Testo di studio:
□ □ □
Intelligenza artificiale, dalla guerra tech Cina-Stati Uniti al caso Nvidia: ecco perchè l'IA è una bolla che crea (e distrugge)
Il commento di Frédéric Leroux, head of Cross Asset, Fund Manager di Carmignac
IA, bolle e distruzione creatrice. Il commento
L’intelligenza artificiale (IA) è sulla bocca di tutti. I risparmiatori europei sono riluttanti a investire nei mercati azionari per paura di un imminente scoppio della "bolla" dell'IA. Ma la situazione è nettamente diversa negli Stati Uniti, dove gli investitori retail hanno accolto con grande entusiasmo il tema dell'intelligenza artificiale. Chi ha ragione? Gli europei sono esposti alla perdita di un'opportunità che potrebbe protrarsi nel tempo, mentre molti americani potrebbero essere penalizzati in caso ritardino a uscire dall’investimento. È la solita storia. Anche per gli investitori, tuttavia, la questione dell'IA va oltre l’esclusiva dimensione borsistica, dato che il suo impatto sociale è potenzialmente fuori dal comune.
□ □ □
Compiti da svolgere:
1 - Trascrivi senza modifiche la parte del commento sull'intelligenza artificiale compresa tra "Il commento di" e "fuori dal comune.", estremi inclusi.
2 - Scrivi il seguito del commento sull'intelligenza artificiale, ripartendo subito dopo la sua ultima frase.

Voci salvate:
□ □ □
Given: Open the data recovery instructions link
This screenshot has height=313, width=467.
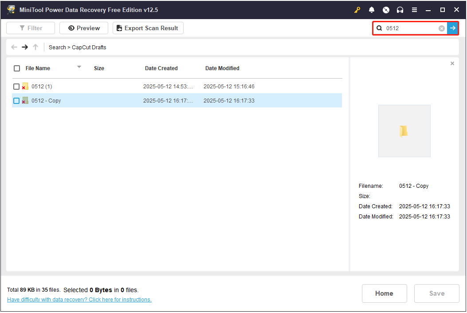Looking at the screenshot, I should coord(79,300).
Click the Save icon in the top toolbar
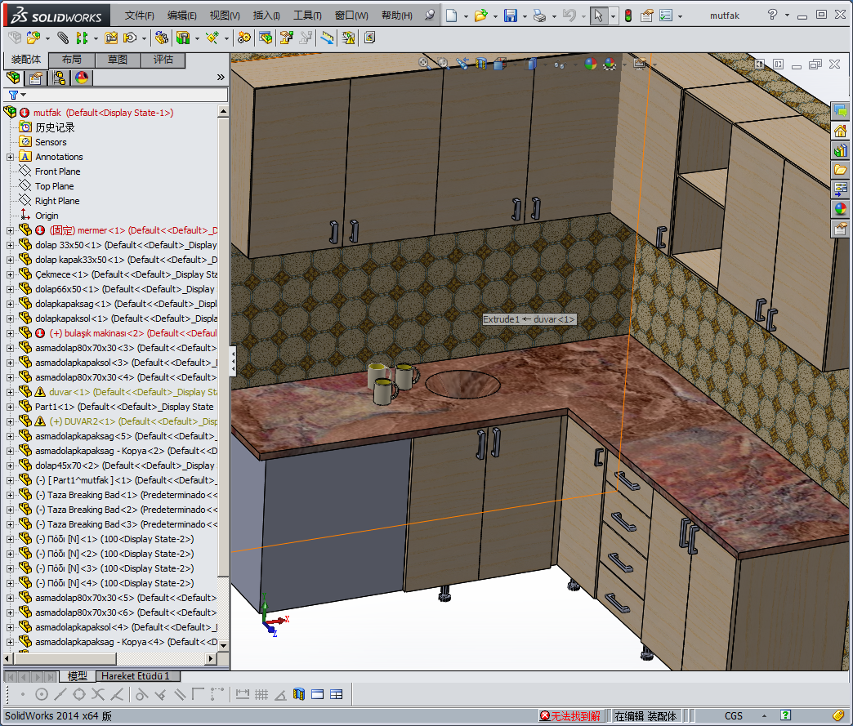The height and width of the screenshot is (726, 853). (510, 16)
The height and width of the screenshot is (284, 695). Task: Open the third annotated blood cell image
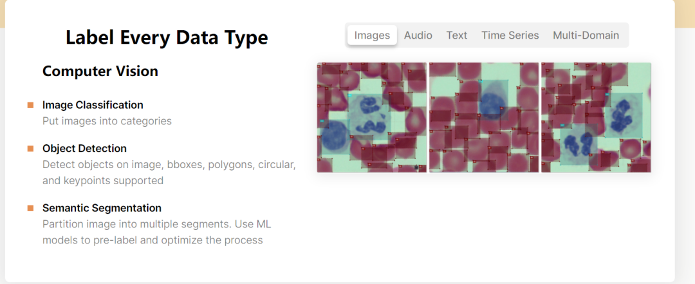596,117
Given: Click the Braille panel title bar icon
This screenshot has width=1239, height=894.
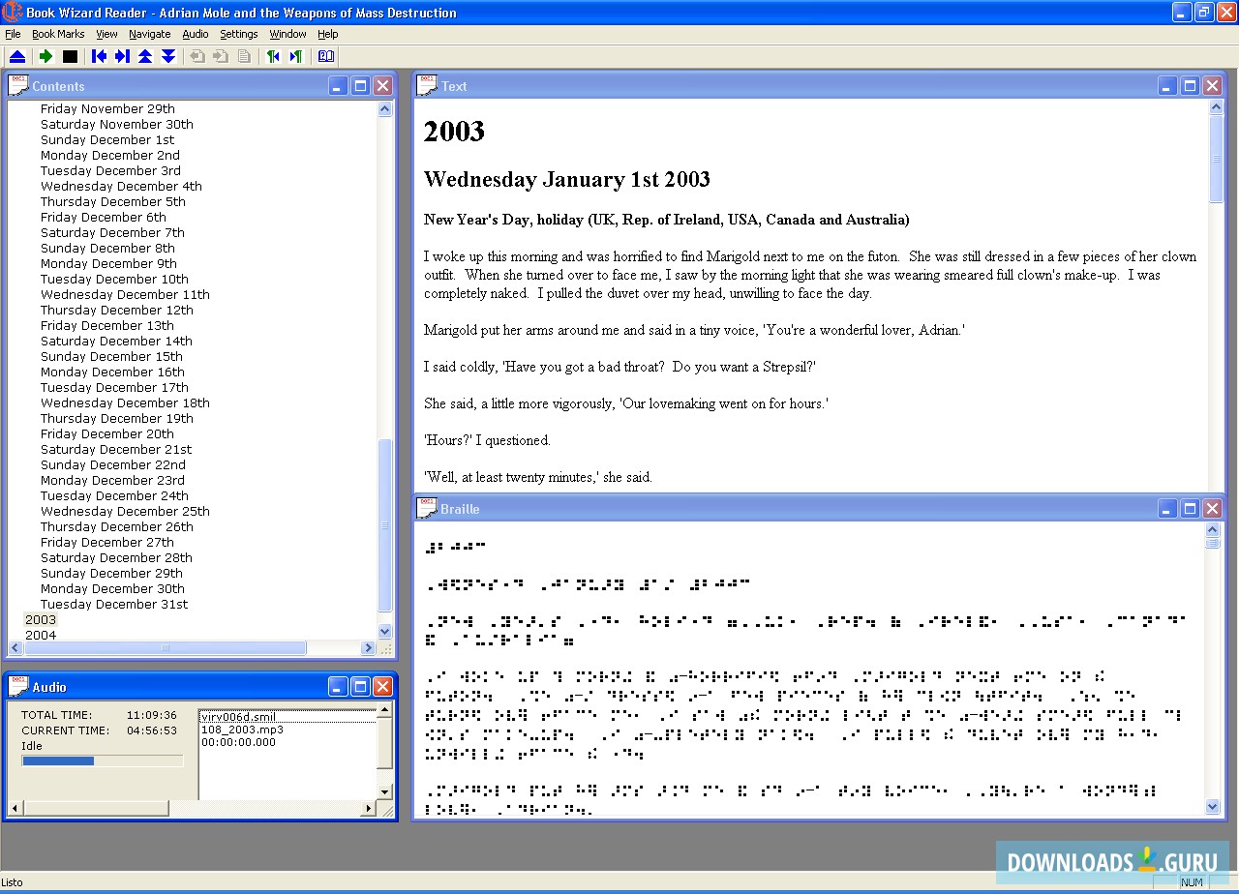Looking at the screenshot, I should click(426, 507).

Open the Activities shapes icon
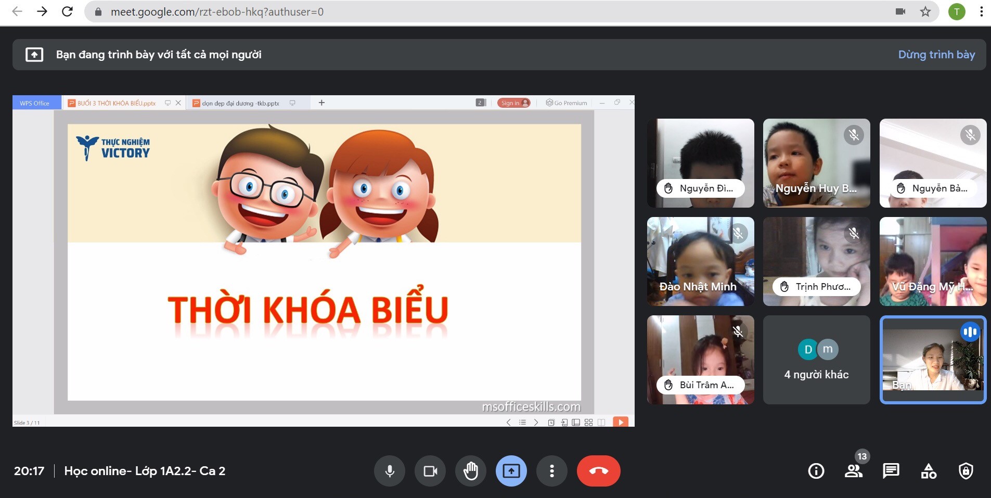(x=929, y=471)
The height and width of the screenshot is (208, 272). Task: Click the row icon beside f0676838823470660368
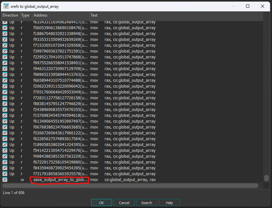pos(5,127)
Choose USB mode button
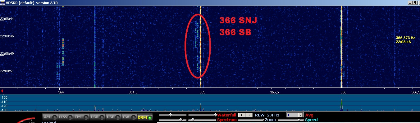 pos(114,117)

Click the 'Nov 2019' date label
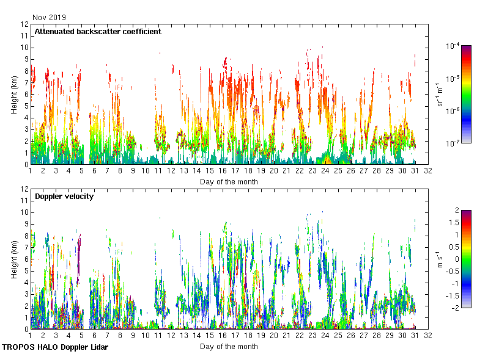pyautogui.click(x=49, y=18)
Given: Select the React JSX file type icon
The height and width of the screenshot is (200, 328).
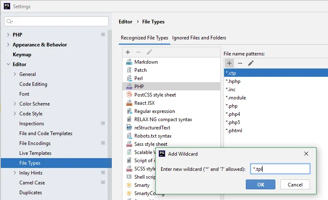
□ □ □
Risposte ai compiti:
1 -
Il commento di Frédéric Leroux, head of Cross Asset, Fund Manager di Carmignac
IA, bolle e distruzione creatrice. Il commento
L’intelligenza artificiale (IA) è sulla bocca di tutti. I risparmiatori europei sono riluttanti a investire nei mercati azionari per paura di un imminente scoppio della "bolla" dell'IA. Ma la situazione è nettamente diversa negli Stati Uniti, dove gli investitori retail hanno accolto con grande entusiasmo il tema dell'intelligenza artificiale. Chi ha ragione? Gli europei sono esposti alla perdita di un'opportunità che potrebbe protrarsi nel tempo, mentre molti americani potrebbero essere penalizzati in caso ritardino a uscire dall’investimento. È la solita storia. Anche per gli investitori, tuttavia, la questione dell'IA va oltre l’esclusiva dimensione borsistica, dato che il suo impatto sociale è potenzialmente fuori dal comune.

2 -
Le bolle speculative legate all'avvento di una nuova tecnologia costellano la storia economica e borsistica sin dagli albori dell'era moderna
Quasi tutti ricordiamo la più recente: la bolla delle dot-com o bolla Internet. Gli appassionati di storia pensano anche a quella delle ferrovie in Inghilterra a metà del XIX secolo. Entrambi questi casi di bolla tecnologica hanno evidenziato anomalie: nel primo caso, valutazioni di borsa quasi infinite, anche se rapportate alle stime di fatturato, e, nel secondo caso, fino a quattro progetti di linee ferroviarie diverse che sono stati avviati contemporaneamente per collegare le stesse due città!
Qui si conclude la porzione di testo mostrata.